Material for the task —
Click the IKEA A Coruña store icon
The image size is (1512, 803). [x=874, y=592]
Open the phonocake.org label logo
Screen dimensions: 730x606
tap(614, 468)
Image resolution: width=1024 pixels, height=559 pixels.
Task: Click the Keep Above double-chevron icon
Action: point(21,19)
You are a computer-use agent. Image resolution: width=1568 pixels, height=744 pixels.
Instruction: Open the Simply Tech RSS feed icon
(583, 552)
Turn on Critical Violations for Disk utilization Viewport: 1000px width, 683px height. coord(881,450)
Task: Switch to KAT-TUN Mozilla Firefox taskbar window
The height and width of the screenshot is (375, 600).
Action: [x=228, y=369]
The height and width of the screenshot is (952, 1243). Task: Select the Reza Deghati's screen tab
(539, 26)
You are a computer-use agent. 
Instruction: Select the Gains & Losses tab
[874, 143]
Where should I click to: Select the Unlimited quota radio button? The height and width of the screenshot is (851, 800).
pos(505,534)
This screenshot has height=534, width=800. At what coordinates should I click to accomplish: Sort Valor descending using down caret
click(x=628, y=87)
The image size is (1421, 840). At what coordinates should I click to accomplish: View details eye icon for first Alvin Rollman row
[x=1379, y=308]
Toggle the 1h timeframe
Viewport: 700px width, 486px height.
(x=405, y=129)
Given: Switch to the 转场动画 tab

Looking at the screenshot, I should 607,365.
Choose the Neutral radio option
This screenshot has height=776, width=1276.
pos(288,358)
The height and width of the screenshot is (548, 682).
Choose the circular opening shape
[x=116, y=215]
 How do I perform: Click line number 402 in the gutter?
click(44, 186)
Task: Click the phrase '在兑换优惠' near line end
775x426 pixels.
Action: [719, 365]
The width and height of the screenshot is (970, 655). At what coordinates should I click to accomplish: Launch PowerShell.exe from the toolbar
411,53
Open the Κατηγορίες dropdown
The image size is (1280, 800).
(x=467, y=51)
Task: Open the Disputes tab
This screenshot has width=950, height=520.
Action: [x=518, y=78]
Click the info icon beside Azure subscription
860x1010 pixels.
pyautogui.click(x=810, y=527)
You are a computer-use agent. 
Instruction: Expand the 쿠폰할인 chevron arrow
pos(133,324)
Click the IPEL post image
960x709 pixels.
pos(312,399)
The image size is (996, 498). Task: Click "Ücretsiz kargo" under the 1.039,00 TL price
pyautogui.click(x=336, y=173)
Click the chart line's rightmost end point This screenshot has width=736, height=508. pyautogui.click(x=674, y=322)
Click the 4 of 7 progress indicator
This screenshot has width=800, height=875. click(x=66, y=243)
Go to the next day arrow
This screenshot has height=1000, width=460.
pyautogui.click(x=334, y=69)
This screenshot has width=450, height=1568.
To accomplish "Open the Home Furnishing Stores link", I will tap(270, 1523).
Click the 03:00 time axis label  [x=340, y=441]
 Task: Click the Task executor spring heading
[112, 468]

Directions — Retype each line above exactly as written.

Response —
Click the IKEA A Coruña store icon
The image size is (1512, 803). [x=874, y=592]
Open the phonocake.org label logo
Screen dimensions: 730x606
tap(614, 468)
Image resolution: width=1024 pixels, height=559 pixels.
Task: Click the Keep Above double-chevron icon
Action: point(21,19)
You are a computer-use agent. Image resolution: width=1568 pixels, height=744 pixels.
Instruction: Open the Simply Tech RSS feed icon
(583, 552)
Turn on Critical Violations for Disk utilization Viewport: 1000px width, 683px height. coord(881,450)
Task: Switch to KAT-TUN Mozilla Firefox taskbar window
The height and width of the screenshot is (375, 600).
Action: [x=228, y=369]
The height and width of the screenshot is (952, 1243). Task: Select the Reza Deghati's screen tab
(539, 26)
You are a computer-use agent. 
Instruction: Select the Gains & Losses tab
[874, 143]
Where should I click to: Select the Unlimited quota radio button? The height and width of the screenshot is (851, 800).
pos(505,534)
This screenshot has height=534, width=800. At what coordinates should I click to accomplish: Sort Valor descending using down caret
click(x=628, y=87)
The image size is (1421, 840). At what coordinates should I click to accomplish: View details eye icon for first Alvin Rollman row
[x=1379, y=308]
Toggle the 1h timeframe
Viewport: 700px width, 486px height.
(x=405, y=129)
Given: Switch to the 转场动画 tab

Looking at the screenshot, I should 607,365.
Choose the Neutral radio option
This screenshot has height=776, width=1276.
pos(288,358)
The height and width of the screenshot is (548, 682).
Choose the circular opening shape
[x=116, y=215]
 How do I perform: Click line number 402 in the gutter?
click(44, 186)
Task: Click the phrase '在兑换优惠' near line end
775x426 pixels.
Action: [719, 365]
The width and height of the screenshot is (970, 655). At what coordinates should I click to accomplish: Launch PowerShell.exe from the toolbar
411,53
Open the Κατηγορίες dropdown
The image size is (1280, 800).
(x=467, y=51)
Task: Open the Disputes tab
This screenshot has width=950, height=520.
Action: [x=518, y=78]
Click the info icon beside Azure subscription
860x1010 pixels.
pyautogui.click(x=810, y=527)
You are a computer-use agent. 
Instruction: Expand the 쿠폰할인 chevron arrow
pos(133,324)
Click the IPEL post image
960x709 pixels.
pos(312,399)
The image size is (996, 498). Task: Click "Ücretsiz kargo" under the 1.039,00 TL price
pyautogui.click(x=336, y=173)
Click the chart line's rightmost end point This screenshot has width=736, height=508. pyautogui.click(x=674, y=322)
Click the 4 of 7 progress indicator
This screenshot has width=800, height=875. click(x=66, y=243)
Go to the next day arrow
This screenshot has height=1000, width=460.
pyautogui.click(x=334, y=69)
This screenshot has width=450, height=1568.
To accomplish "Open the Home Furnishing Stores link", I will tap(270, 1523).
Click the 03:00 time axis label  [x=340, y=441]
 Task: Click the Task executor spring heading
[112, 468]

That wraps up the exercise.